Reproduce the records word for word, starting with the line that contains "Sort configurations alphabetically icon" and ending with the line that contains "click(654, 623)", both included, and nothing else. Leave the pictures out of your answer.

──────── Provided entries ────────

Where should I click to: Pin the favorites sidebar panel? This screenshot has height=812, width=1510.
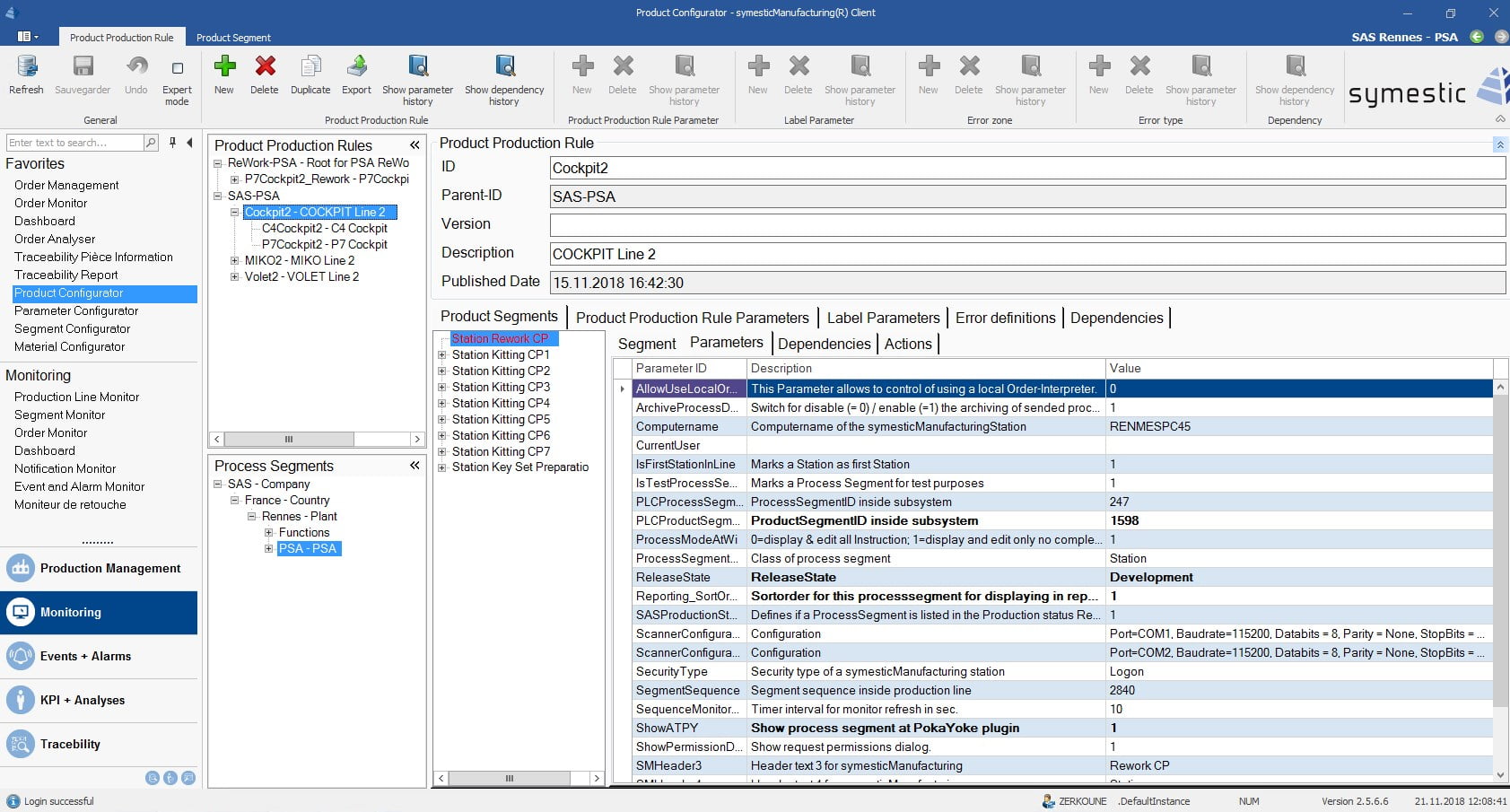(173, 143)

────────
──────── Provided entries ────────

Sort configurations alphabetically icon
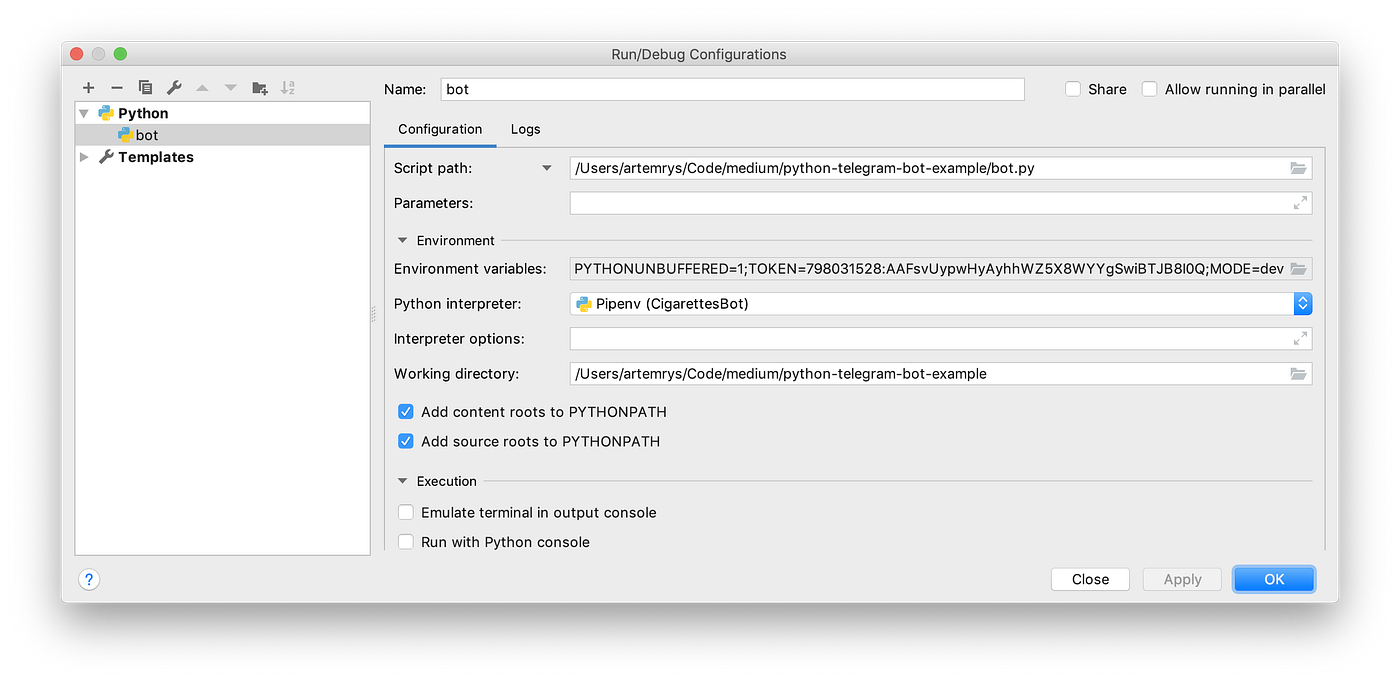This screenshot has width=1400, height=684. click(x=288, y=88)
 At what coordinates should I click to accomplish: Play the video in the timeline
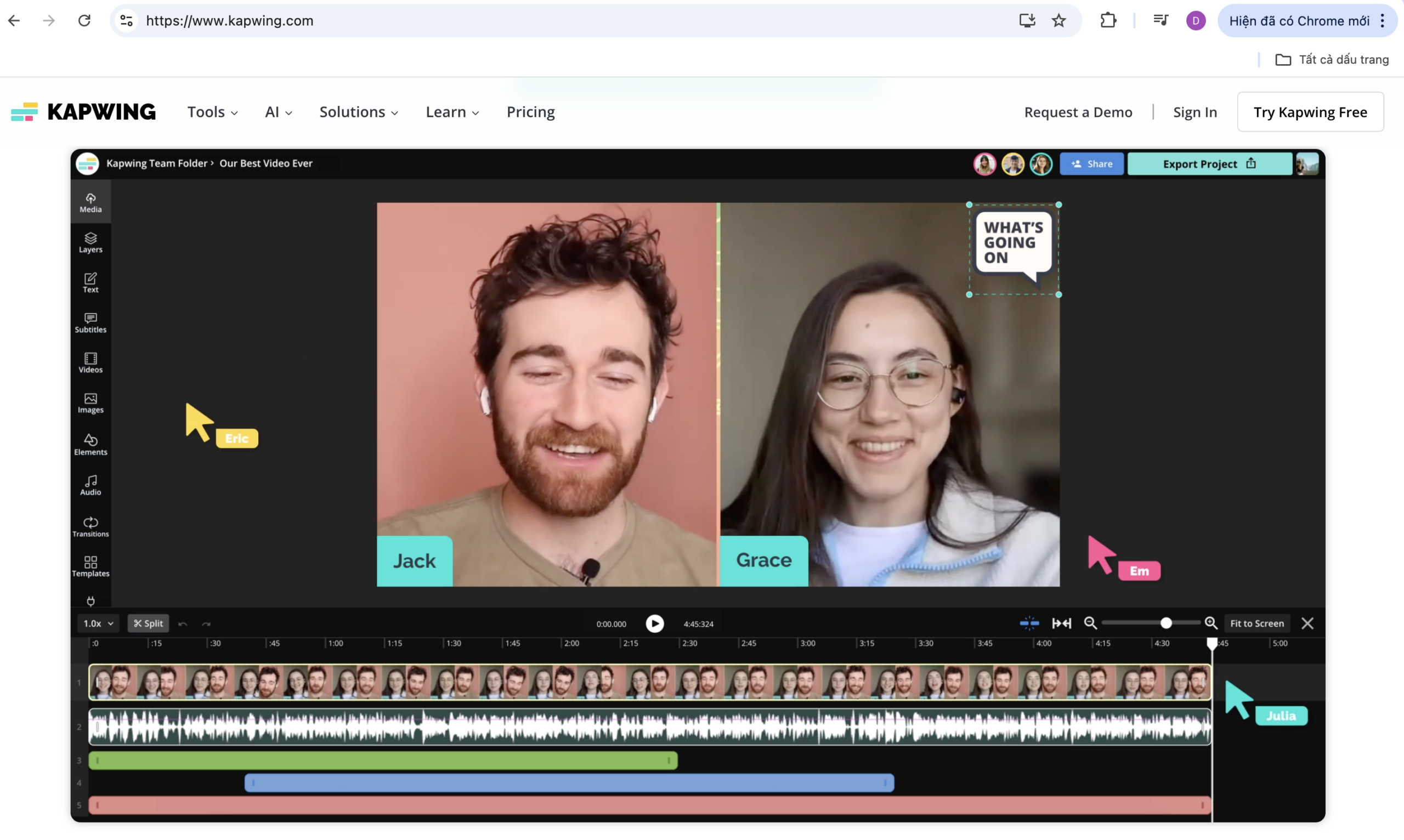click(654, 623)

────────

Output of the exercise
Sort configurations alphabetically icon
This screenshot has width=1400, height=684. click(x=288, y=88)
 At what coordinates should I click to accomplish: Play the video in the timeline
click(654, 623)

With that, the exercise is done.